9/17/2009
Hurricane Floyd brought epic flooding to North Carolina
Ten years ago, Hurricane Floyd came ashore at Cape Fear, North Carolina, bringing flooding of epic proportions. Before the waters receded, the little town of Princeville and parts of several other towns would be underwater, and rescuers in boats and helicopters would pluck 1,500 people from roofs across eastern North Carolina.
Hurricane Floyd became one of the most expensive disasters in the state’s history. But the stage was set for Floyd’s devastation by a nearly forgotten storm that lingered over the state a couple of weeks earlier. Hurricane Dennis soaked the Outer Banks and eastern North Carolina, moved offshore, then looped around and gave the same area a second dousing. The ground was saturated with at least 10 inches of rain from Dennis when Floyd came ashore.

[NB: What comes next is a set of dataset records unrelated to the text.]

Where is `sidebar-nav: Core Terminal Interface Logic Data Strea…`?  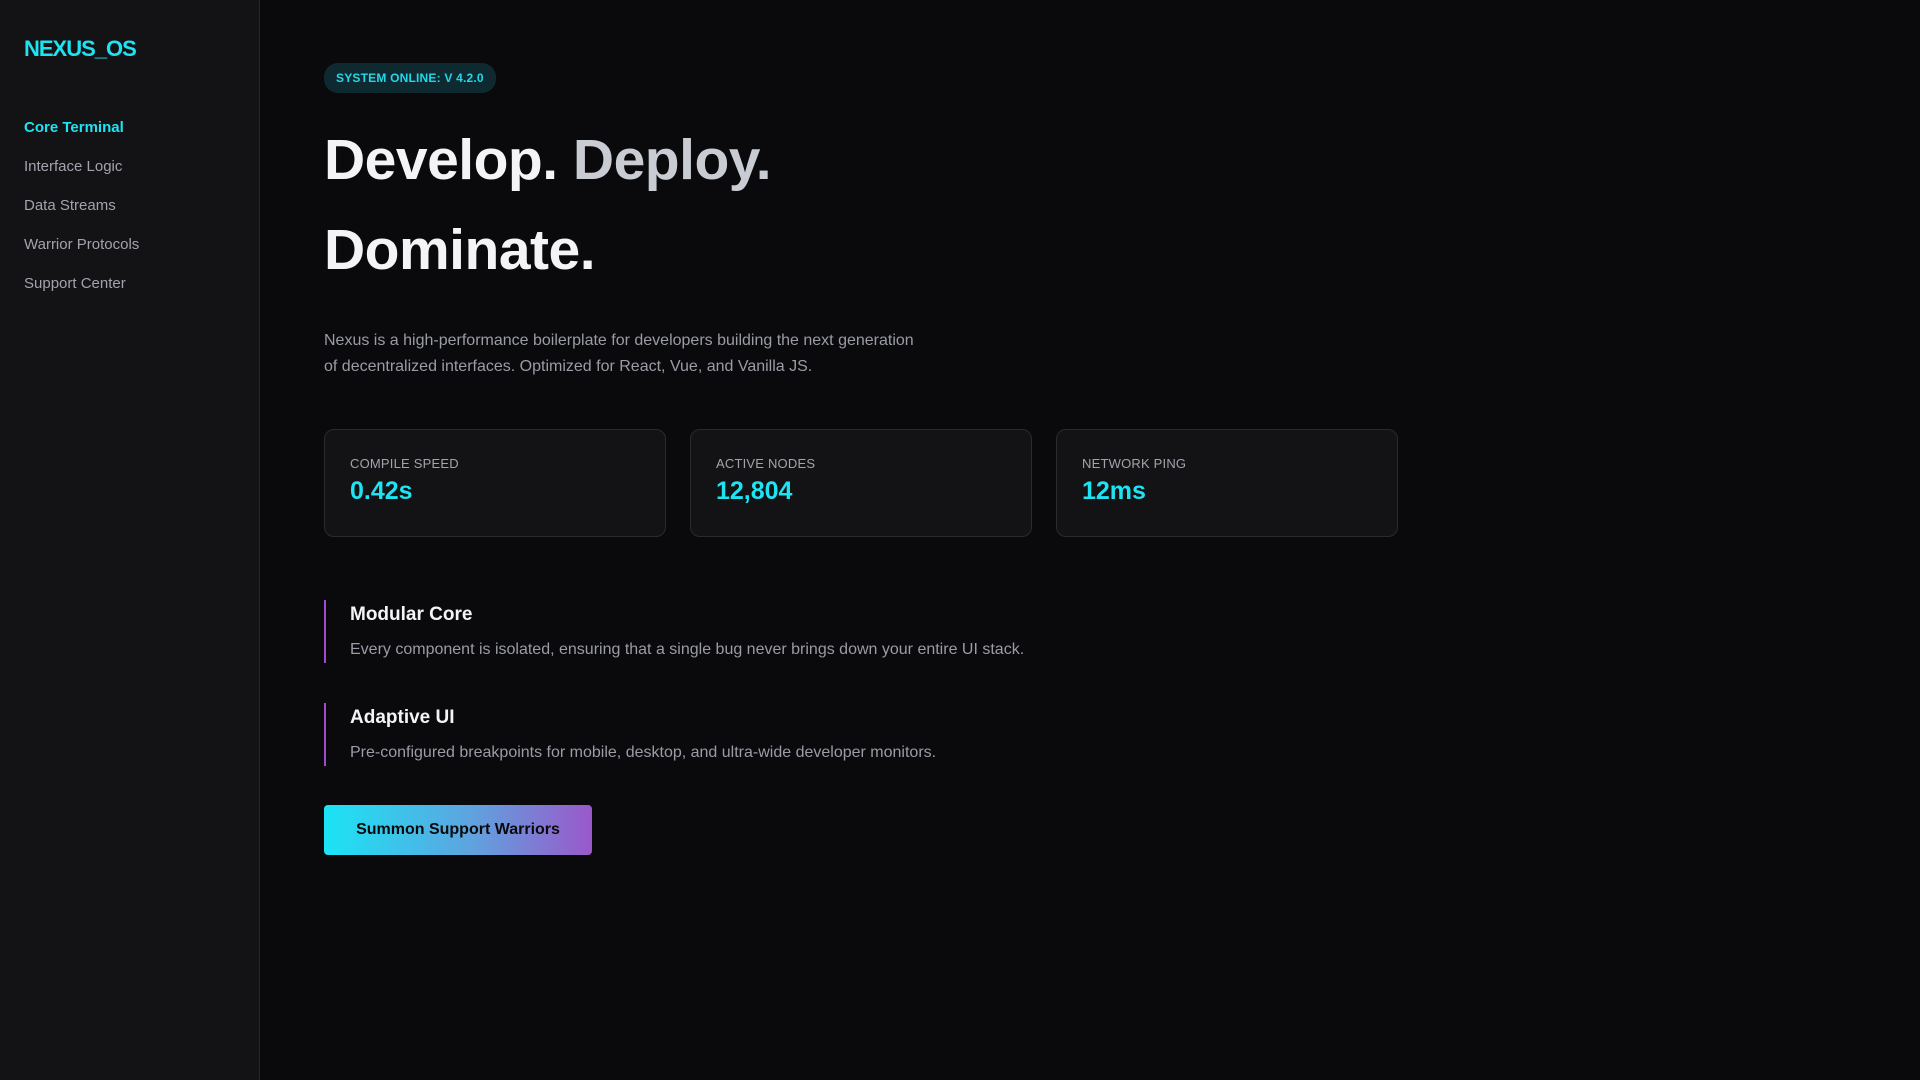
sidebar-nav: Core Terminal Interface Logic Data Strea… is located at coordinates (130, 216).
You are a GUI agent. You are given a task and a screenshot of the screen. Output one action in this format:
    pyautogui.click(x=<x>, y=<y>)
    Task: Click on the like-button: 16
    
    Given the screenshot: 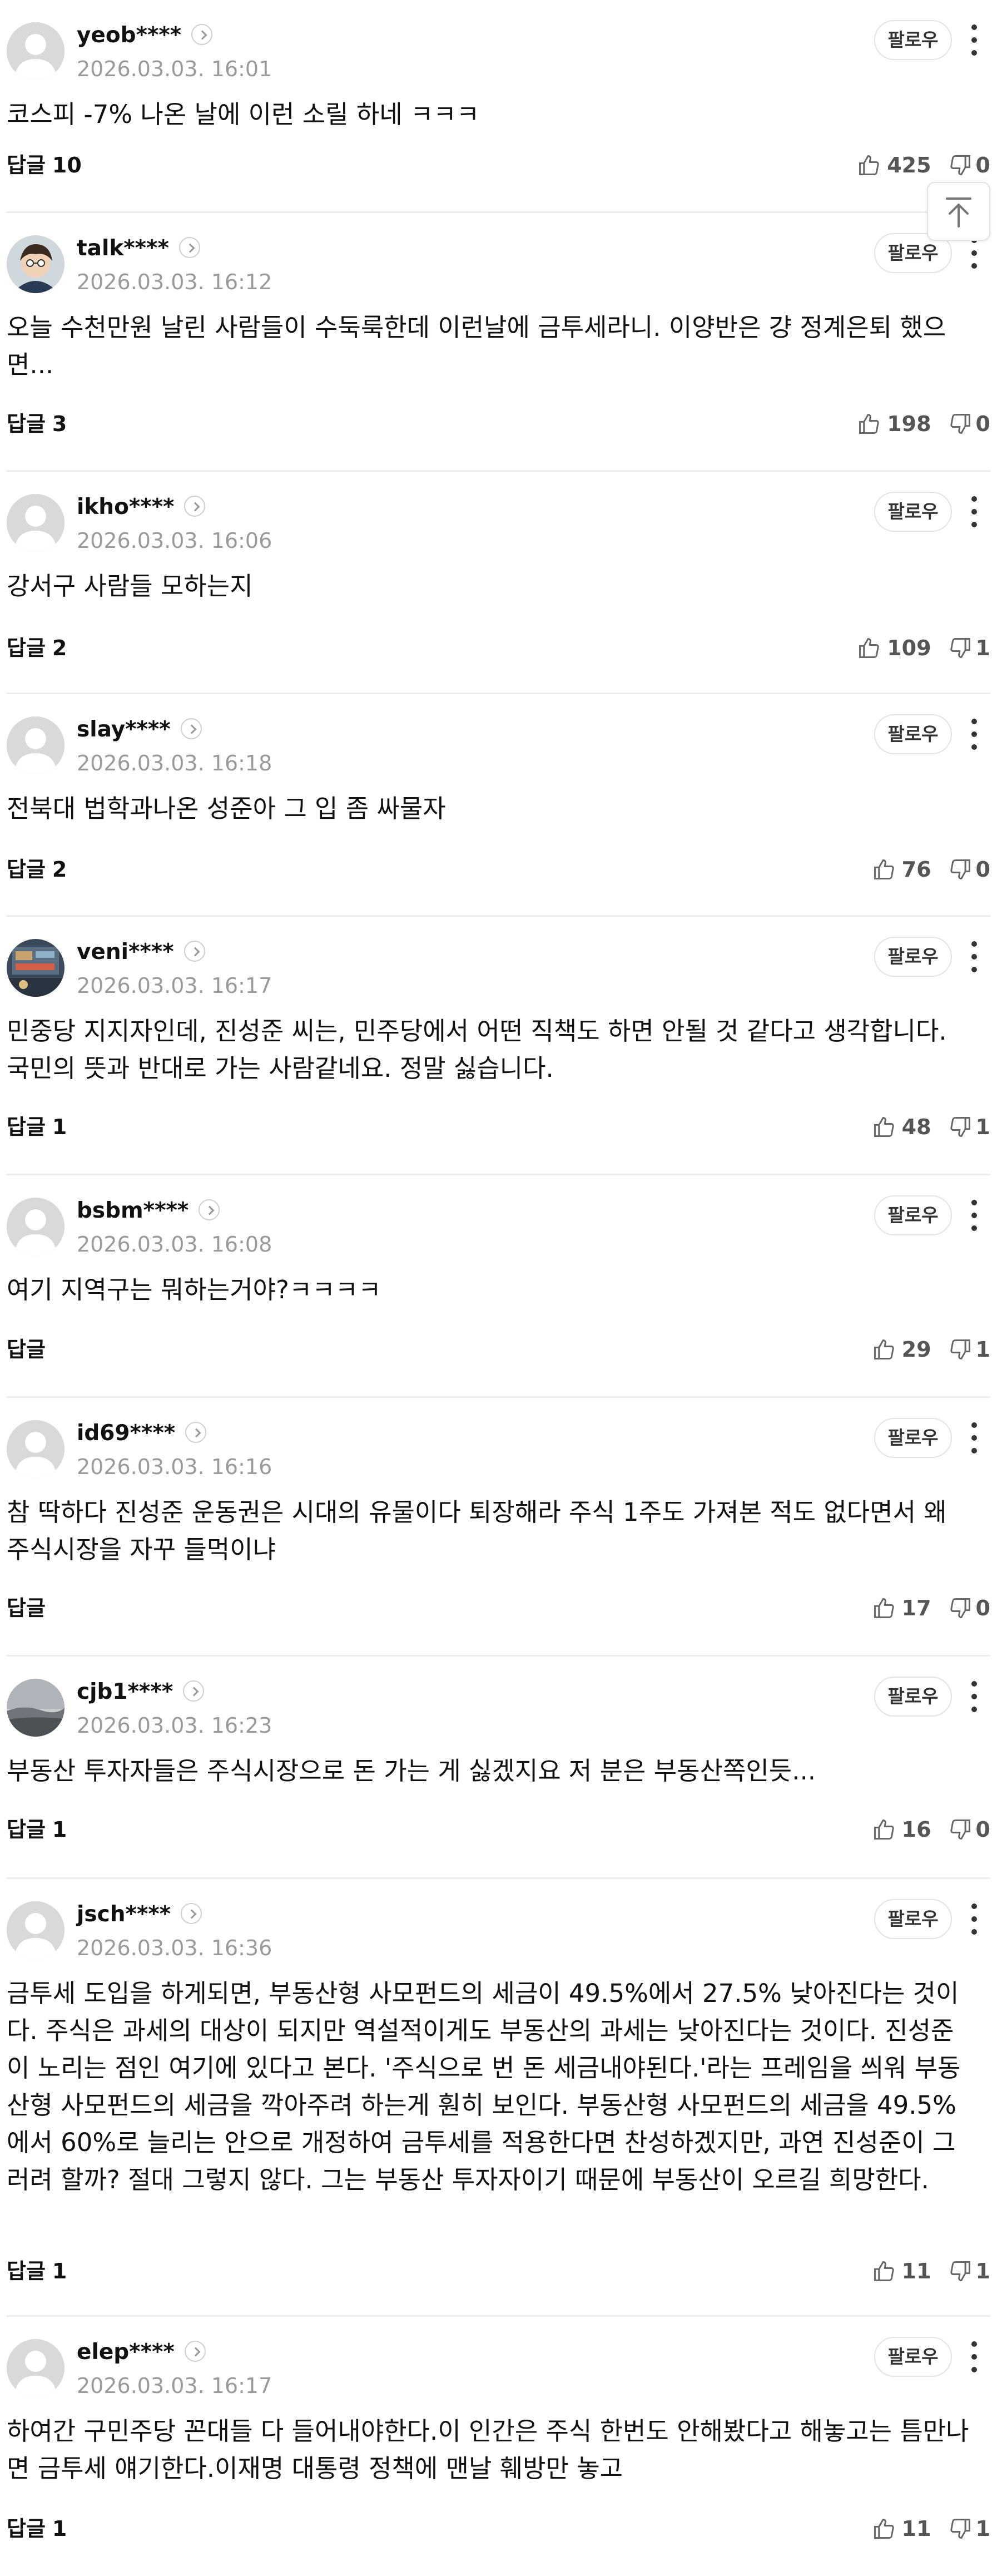 What is the action you would take?
    pyautogui.click(x=910, y=1830)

Hurricane Floyd formed from a tropical wave that moved off the west coast of Africa on September 2, 1999. Floyd got its start in the infamous spawning grounds of monster hurricanes near the Cape Verde Islands. “Floyd was a classic Cape Verde storm, very large, one of the largest I can remember,” recalled Rusty Pfost, meteorologist in charge of the National Weather Service office in Miami.
By September 12, Floyd had developed into a major hurricane. I was in the Florida Keys working on research with historian Jerry Wilkinson. Around 6 a.m. on the morning of Monday, September 13, 1999, Jerry and I checked The Weather Channel. Floyd’s peak winds were approaching 150 mph, and it had turned toward the Bahamas and the Keys.
Jerry and I stared at each other for a moment. “I’ve got to get the hell out of here,” I said.
I helped Jerry and Mary board up their house on Key Largo. Around 9:30 a.m. I started one of the eeriest journeys of my life.
As I drove northward from the Keys up the Florida peninsula, Floyd was ripping into the Bahamas with winds of around 155 mph. It seemed that I was just ahead of a rippling wave of fear. When I stopped for gas, lines were starting to form at the pumps. Interstate 95 was gradually getting more crowded. I got the feeling that if I stopped for even a few minutes, I’d be engulfed by traffic. So I kept moving.
I stopped for the night in Darien, Georgia, about 60 miles south of Savannah. I was back on the road early the next morning. Behind me, Floyd had turned and was menacing the southeast coast from Jacksonville north. What would become the largest peacetime evacuation in U.S. history was starting. During the next two days, more than 2.3 million people from Florida to Maryland would move inland. In South Carolina, Interstate 26 from Charleston to Columbia was gridlocked.
Rain was falling steadily when I reached eastern North Carolina, and in some places secondary roads were already underwater because the ground couldn’t absorb any more water. That seemed ominous.
The hurricane’s eye passed over Plymouth around 8:30 a.m. on Thursday, September 16. By that time, the storm’s winds had diminished dramatically. Around 9:30 a.m. we lost power, but it was back on by 3 p.m. Other than the brief power outage and a few tree limbs down, we saw little effects from Hurricane Floyd in Plymouth.
Still, the storm dumped around 20 inches of rain on ground still saturated from Dennis. The results were devastating. Everything around us seemed to be underwater. But we were high and dry in Plymouth.
I heard later that we’d stayed above water here because the Roanoke River’s floodplain has not been altered by development. When Floyd’s floodwaters came downstream, the water spread out into the Roanoke’s natural wetlands. So we were untouched in Plymouth. But if we’d wanted to go to Raleigh, about 120 miles west on U.S. 64, we’d have had to drive north into Virginia and then turn back into North Carolina to get around the swollen rivers and flooded roads.
It was weeks before the waters receded and the cleanup could begin.
The Wilmington (N.C) Star-News reported Hurricane Floyd’s grim stats:
· 35 people killed in North Carolina, most of them drowning in freshwater. A total of 57 people died during Hurricane Floyd in the U.S. and Bahamas.
· Spectacular livestock losses in North Carolina, including 2.1 million chickens, 753,000 turkeys, and 21,500 hogs.
· $6 billion in damages in North Carolina.
· 7,000 North Carolina homes destroyed, 17,000 homes uninhabitable, and 56,000 homes damaged.
Photo: NOAA satellite photo shows Hurricane Floyd approaching U.S.